• Your instructions
Copy the entries starting at the first one and ending at the line containing "click(x=50, y=13)", substituting "Screenshot size" for "Screen dimensions" and leaving everything else unchanged. Give only those lines.

• Data supplied
--------------------------------------------------
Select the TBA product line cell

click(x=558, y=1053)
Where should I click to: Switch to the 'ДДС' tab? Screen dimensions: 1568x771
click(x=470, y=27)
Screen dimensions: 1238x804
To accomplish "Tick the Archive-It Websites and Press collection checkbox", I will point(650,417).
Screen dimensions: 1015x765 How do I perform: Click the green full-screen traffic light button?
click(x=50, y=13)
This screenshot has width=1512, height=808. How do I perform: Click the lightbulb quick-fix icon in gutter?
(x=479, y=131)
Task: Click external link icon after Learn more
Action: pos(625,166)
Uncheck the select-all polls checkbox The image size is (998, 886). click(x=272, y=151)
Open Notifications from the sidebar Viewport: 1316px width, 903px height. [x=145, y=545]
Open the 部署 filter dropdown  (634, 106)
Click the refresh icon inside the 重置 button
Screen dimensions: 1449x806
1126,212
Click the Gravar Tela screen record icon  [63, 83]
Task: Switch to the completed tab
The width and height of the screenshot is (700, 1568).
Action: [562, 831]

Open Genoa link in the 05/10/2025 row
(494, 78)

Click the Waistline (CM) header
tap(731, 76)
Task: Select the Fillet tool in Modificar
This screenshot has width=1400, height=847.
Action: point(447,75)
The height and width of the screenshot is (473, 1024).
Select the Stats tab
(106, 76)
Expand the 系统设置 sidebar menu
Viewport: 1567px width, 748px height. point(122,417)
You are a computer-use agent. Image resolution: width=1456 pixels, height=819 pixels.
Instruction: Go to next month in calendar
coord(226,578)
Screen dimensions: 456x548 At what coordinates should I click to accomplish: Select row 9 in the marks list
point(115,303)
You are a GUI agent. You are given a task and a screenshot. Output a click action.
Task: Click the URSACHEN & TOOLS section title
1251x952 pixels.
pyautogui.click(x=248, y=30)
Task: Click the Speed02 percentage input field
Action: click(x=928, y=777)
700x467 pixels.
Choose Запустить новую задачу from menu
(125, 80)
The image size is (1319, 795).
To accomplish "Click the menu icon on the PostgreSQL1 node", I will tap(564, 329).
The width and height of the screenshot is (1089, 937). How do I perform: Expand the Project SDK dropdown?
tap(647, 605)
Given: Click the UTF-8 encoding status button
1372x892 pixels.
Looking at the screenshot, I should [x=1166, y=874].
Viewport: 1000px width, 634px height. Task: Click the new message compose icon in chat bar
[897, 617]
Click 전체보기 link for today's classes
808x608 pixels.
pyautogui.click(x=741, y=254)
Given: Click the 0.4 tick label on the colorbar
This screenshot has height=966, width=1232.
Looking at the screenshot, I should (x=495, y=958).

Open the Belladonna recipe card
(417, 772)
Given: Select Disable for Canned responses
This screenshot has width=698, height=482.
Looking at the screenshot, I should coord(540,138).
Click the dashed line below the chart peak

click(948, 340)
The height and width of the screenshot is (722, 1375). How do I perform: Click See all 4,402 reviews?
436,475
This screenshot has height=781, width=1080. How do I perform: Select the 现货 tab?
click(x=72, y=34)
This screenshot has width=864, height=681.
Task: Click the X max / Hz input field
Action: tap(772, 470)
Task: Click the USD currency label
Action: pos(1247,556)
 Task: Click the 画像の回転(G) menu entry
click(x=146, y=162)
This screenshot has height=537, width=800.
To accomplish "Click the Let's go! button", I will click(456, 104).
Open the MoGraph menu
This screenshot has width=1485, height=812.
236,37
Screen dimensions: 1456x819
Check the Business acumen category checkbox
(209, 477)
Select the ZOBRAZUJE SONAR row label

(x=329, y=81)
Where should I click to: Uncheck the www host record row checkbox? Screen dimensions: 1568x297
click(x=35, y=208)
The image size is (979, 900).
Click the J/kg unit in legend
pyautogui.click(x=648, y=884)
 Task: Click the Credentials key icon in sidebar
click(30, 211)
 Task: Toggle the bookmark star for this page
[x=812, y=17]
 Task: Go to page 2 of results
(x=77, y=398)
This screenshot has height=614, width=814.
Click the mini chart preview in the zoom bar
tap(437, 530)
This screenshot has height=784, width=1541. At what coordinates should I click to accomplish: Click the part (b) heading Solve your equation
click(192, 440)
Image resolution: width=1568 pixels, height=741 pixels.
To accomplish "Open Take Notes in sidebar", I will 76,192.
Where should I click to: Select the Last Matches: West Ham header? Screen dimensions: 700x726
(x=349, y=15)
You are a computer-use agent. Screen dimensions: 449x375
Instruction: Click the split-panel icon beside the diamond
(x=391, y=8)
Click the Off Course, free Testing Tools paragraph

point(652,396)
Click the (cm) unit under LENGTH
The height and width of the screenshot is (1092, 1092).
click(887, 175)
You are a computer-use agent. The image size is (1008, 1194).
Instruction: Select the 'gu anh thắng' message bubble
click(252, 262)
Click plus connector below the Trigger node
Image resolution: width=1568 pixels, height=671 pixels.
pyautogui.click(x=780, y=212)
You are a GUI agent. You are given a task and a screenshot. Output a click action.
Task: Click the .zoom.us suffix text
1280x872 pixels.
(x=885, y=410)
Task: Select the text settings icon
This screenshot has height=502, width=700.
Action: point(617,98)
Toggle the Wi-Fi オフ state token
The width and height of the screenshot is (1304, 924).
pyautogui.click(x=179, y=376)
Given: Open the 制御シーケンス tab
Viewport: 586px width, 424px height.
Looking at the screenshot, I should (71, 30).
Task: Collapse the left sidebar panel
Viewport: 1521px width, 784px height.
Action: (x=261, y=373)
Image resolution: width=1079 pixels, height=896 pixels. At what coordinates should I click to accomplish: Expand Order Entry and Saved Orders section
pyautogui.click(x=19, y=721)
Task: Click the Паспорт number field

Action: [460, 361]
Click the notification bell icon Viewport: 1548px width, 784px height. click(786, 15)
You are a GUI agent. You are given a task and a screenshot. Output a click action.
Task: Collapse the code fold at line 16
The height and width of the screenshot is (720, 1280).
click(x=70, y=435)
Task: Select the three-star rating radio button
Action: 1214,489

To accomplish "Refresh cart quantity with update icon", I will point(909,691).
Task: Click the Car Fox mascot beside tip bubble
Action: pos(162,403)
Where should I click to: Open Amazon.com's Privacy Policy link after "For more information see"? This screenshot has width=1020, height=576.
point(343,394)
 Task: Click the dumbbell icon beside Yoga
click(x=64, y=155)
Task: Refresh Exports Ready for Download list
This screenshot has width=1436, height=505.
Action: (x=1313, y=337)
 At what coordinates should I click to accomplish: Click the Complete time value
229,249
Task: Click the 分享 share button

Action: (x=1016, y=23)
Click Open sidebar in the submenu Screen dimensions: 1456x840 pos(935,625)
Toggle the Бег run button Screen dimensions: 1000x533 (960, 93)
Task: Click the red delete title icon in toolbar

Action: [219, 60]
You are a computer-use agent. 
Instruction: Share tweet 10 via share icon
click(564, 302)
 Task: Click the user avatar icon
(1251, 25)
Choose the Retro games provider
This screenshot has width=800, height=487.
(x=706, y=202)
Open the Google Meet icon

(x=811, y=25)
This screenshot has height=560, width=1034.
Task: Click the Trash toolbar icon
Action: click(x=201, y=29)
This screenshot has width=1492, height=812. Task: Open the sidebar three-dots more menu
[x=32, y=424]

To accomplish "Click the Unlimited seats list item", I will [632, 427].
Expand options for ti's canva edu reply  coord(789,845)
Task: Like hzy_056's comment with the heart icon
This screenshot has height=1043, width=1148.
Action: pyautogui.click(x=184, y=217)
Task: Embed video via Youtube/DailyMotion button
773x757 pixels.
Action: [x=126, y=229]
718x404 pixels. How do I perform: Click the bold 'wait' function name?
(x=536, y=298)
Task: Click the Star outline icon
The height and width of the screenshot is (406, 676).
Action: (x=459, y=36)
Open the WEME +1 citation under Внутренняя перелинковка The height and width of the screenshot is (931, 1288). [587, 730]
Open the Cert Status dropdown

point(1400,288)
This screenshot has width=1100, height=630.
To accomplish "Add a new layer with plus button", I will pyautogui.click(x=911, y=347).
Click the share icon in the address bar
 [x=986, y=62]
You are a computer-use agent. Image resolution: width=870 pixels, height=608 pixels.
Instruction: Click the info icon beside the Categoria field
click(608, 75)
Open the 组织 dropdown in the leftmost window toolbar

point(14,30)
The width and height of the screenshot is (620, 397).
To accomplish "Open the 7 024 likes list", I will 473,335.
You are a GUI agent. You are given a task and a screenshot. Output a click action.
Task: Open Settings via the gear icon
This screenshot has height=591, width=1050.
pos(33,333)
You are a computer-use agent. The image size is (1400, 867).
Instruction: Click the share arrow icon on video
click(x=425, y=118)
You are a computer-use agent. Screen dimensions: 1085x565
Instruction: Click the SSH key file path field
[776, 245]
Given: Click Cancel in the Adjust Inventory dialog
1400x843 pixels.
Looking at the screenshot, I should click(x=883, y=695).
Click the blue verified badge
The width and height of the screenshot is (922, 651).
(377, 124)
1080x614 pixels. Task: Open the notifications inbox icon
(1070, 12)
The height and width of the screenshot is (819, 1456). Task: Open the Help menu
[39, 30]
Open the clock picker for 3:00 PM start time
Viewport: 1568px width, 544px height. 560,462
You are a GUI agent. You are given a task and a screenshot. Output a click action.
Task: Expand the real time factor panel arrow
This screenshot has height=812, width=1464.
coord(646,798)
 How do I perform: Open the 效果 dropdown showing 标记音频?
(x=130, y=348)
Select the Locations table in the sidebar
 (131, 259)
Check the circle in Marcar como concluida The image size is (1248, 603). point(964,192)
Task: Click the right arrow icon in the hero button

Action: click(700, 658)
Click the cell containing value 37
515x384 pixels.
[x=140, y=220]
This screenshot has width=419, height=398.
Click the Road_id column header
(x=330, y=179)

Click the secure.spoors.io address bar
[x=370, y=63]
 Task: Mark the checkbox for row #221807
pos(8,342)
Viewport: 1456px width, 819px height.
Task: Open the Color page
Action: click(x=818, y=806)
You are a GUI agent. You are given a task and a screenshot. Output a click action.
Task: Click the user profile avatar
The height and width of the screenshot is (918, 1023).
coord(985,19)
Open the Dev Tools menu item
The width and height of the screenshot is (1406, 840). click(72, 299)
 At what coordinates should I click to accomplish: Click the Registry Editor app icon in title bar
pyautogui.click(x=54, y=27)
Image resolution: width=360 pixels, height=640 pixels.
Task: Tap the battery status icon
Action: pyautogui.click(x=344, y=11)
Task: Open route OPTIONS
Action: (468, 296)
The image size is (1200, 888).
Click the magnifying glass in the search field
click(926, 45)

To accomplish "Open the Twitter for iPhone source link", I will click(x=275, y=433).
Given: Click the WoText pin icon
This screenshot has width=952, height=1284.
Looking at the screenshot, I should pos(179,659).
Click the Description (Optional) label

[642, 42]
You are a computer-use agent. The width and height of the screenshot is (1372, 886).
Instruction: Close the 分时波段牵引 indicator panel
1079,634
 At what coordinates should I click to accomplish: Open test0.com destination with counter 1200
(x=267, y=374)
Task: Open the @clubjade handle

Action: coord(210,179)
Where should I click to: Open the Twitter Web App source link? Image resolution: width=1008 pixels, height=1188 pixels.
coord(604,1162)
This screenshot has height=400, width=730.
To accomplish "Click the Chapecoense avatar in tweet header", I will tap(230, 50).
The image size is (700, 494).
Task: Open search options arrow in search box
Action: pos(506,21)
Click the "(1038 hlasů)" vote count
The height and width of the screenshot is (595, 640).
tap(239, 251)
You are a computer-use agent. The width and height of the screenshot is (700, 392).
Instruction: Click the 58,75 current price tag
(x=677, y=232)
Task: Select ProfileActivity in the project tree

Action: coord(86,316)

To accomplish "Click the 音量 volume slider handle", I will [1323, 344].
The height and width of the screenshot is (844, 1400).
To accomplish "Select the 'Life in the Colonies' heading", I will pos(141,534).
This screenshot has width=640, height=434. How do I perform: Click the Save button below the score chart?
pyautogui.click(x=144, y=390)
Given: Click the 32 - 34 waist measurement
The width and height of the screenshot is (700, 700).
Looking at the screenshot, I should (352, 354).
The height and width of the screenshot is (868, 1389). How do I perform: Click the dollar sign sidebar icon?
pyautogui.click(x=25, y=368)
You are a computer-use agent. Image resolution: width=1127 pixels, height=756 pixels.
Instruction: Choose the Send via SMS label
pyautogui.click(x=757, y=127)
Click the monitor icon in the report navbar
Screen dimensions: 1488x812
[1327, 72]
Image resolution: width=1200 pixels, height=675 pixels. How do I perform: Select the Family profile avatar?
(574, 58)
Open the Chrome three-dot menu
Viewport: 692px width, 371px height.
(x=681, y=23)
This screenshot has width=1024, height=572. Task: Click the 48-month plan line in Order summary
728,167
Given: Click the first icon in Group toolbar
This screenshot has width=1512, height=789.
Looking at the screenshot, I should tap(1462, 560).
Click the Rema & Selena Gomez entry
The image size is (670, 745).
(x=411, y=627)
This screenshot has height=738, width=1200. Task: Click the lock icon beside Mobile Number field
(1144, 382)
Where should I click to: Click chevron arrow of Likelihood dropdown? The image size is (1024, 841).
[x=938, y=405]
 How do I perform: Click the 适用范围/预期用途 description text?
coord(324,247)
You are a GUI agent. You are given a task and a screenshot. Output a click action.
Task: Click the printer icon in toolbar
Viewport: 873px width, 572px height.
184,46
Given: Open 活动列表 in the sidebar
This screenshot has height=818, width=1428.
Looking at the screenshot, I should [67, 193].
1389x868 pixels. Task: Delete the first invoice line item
--------------------------------------------------
• Answer for this exercise
Select the TBA product line cell

click(x=558, y=1053)
Where should I click to: Switch to the 'ДДС' tab? Screenshot size: 1568x771
click(x=470, y=27)
Screenshot size: 1238x804
To accomplish "Tick the Archive-It Websites and Press collection checkbox", I will point(650,417).
Screenshot size: 1015x765 How do I perform: Click the green full-screen traffic light button?
click(x=50, y=13)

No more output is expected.